[Element and text location data]
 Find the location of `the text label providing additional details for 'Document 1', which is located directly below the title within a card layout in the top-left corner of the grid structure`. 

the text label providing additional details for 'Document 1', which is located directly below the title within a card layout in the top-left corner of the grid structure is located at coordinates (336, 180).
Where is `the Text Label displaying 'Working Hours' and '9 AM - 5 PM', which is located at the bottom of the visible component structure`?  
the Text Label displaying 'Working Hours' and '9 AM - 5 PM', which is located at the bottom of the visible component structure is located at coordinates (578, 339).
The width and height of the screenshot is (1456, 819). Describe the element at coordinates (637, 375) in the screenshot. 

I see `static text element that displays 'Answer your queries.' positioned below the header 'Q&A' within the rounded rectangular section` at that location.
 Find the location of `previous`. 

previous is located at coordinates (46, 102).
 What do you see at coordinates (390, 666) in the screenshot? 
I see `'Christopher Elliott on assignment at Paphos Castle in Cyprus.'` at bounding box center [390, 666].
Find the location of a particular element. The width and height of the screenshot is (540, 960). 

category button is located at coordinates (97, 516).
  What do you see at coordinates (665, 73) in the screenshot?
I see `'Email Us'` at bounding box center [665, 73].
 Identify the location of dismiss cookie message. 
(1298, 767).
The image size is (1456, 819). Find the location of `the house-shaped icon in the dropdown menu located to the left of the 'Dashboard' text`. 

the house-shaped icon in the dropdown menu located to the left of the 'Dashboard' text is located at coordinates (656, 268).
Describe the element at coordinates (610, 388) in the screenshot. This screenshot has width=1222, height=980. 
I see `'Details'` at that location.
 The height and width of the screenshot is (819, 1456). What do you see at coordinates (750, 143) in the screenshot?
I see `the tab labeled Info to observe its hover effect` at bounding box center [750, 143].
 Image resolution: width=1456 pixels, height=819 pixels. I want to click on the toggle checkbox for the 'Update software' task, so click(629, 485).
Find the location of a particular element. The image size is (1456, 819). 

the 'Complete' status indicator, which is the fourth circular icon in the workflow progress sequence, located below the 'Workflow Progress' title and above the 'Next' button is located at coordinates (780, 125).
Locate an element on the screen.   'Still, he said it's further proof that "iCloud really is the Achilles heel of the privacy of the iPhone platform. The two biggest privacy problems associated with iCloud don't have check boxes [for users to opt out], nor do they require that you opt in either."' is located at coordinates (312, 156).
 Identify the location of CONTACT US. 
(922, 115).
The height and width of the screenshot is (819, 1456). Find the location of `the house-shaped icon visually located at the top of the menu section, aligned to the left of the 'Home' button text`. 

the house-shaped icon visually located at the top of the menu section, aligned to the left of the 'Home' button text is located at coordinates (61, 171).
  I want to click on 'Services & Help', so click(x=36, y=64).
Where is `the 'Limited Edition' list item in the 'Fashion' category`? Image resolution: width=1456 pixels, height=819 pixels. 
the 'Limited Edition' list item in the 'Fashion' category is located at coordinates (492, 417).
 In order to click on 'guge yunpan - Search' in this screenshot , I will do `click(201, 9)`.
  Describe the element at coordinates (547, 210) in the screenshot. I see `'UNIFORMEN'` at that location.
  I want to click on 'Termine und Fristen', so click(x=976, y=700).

*Problem to solve*.
Put every line of the entries above into a JSON list of strings, one string per line, omitting blank lines.

*Solution to the problem*.
[
  " Find the location of `the text label providing additional details for 'Document 1', which is located directly below the title within a card layout in the top-left corner of the grid structure`. ",
  "the text label providing additional details for 'Document 1', which is located directly below the title within a card layout in the top-left corner of the grid structure is located at coordinates (336, 180).",
  "Where is `the Text Label displaying 'Working Hours' and '9 AM - 5 PM', which is located at the bottom of the visible component structure`?  ",
  "the Text Label displaying 'Working Hours' and '9 AM - 5 PM', which is located at the bottom of the visible component structure is located at coordinates (578, 339).",
  "The width and height of the screenshot is (1456, 819). Describe the element at coordinates (637, 375) in the screenshot. ",
  "I see `static text element that displays 'Answer your queries.' positioned below the header 'Q&A' within the rounded rectangular section` at that location.",
  " Find the location of `previous`. ",
  "previous is located at coordinates (46, 102).",
  " What do you see at coordinates (390, 666) in the screenshot? ",
  "I see `'Christopher Elliott on assignment at Paphos Castle in Cyprus.'` at bounding box center [390, 666].",
  "Find the location of a particular element. The width and height of the screenshot is (540, 960). ",
  "category button is located at coordinates (97, 516).",
  "  What do you see at coordinates (665, 73) in the screenshot?",
  "I see `'Email Us'` at bounding box center [665, 73].",
  " Identify the location of dismiss cookie message. ",
  "(1298, 767).",
  "The image size is (1456, 819). Find the location of `the house-shaped icon in the dropdown menu located to the left of the 'Dashboard' text`. ",
  "the house-shaped icon in the dropdown menu located to the left of the 'Dashboard' text is located at coordinates (656, 268).",
  "Describe the element at coordinates (610, 388) in the screenshot. This screenshot has width=1222, height=980. ",
  "I see `'Details'` at that location.",
  " The height and width of the screenshot is (819, 1456). What do you see at coordinates (750, 143) in the screenshot?",
  "I see `the tab labeled Info to observe its hover effect` at bounding box center [750, 143].",
  " Image resolution: width=1456 pixels, height=819 pixels. I want to click on the toggle checkbox for the 'Update software' task, so click(629, 485).",
  "Find the location of a particular element. The image size is (1456, 819). ",
  "the 'Complete' status indicator, which is the fourth circular icon in the workflow progress sequence, located below the 'Workflow Progress' title and above the 'Next' button is located at coordinates (780, 125).",
  "Locate an element on the screen.   'Still, he said it's further proof that \"iCloud really is the Achilles heel of the privacy of the iPhone platform. The two biggest privacy problems associated with iCloud don't have check boxes [for users to opt out], nor do they require that you opt in either.\"' is located at coordinates (312, 156).",
  " Identify the location of CONTACT US. ",
  "(922, 115).",
  "The height and width of the screenshot is (819, 1456). Find the location of `the house-shaped icon visually located at the top of the menu section, aligned to the left of the 'Home' button text`. ",
  "the house-shaped icon visually located at the top of the menu section, aligned to the left of the 'Home' button text is located at coordinates (61, 171).",
  "  I want to click on 'Services & Help', so click(x=36, y=64).",
  "Where is `the 'Limited Edition' list item in the 'Fashion' category`? Image resolution: width=1456 pixels, height=819 pixels. ",
  "the 'Limited Edition' list item in the 'Fashion' category is located at coordinates (492, 417).",
  " In order to click on 'guge yunpan - Search' in this screenshot , I will do `click(201, 9)`.",
  "  Describe the element at coordinates (547, 210) in the screenshot. I see `'UNIFORMEN'` at that location.",
  "  I want to click on 'Termine und Fristen', so click(x=976, y=700)."
]